- Qué se pide
Responde estas preguntas sobre el mensaje de foro sobre aguas grises que aparece abajo:
(a) ¿De qué trataba el programa de TV que vio el autor?
(b) ¿Cuál es el artefacto que más agua consume, según el mensaje?
(c) ¿Qué haría el autor si un día pudiera diseñar su propia vivienda?

- Texto de partida
# GESTIÓN DEL AGUA > Vertidos >  Aguas Grises

## Mike D'

Quisiera tratar hacer un aporte en cuanto a la gestión del agua, es el uso de las denominadas aguas grises, el otro día veía en TV, un programa acerca de estos mega cruceros modernos, y me llamo la atención la parte de la gestión del agua de abordo, introduciendo el concepto de aguas grises y su reutilización, por ejemplo el agua del lavamanos de nuestros baños lleva generalmente ese uso, o cepillarnos los dientes, el agua utilizada en nuestras duchas, lavadoras, lavavajillas, etc. son aguas grises, que antes de darles una disposición final puede emplearse en por ejemplo los waters que cabe destacar es el artefacto que mas consume agua.

Si en las casas pudiésemos tener tanques para almacenar estas aguas grises, y deshacernos de ellas solo una vez que han pasado a ser aguas negras, cuanto estaríamos economizando en el preciado liquido?, si los edificios de oficinas, bloques residenciales, chalets etc. pudiesen optar por este tipo de reciclaje que la verdad es muy económico, cuanto seria el ahorro?, y nuestro aporte al medio ambiente al consumir menos agua.

Yo me lo he planteado, si un día tuviese la oportunidad de diseñar mi propia vivienda no dudaría en tratar de incluir un sistema así.

Aquí mi pregunta para los mas entendidos, es esto viable?, es una fantasía?, no creo que no se le haya ocurrido antes a nadie y solo hasta el sol de hoy se le venga a ocurrir a estos de los astilleros no se que, es simple desidia?, de antemano gracias por sus comentarios, saludos.

- Datos de origen
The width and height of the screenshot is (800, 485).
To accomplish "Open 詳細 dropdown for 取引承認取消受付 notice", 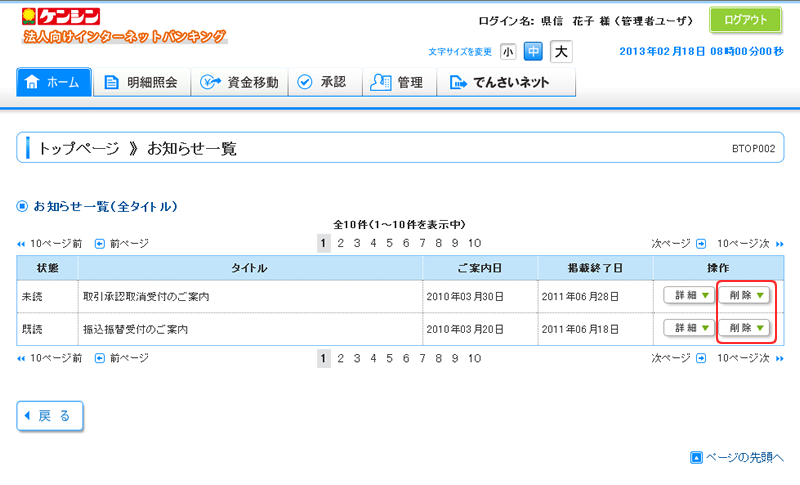I will pyautogui.click(x=689, y=296).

- Tu respuesta
(a) De los mega cruceros modernos.
(b) El water.
(c) No dudaría en tratar de incluir un sistema para reutilizar las aguas grises.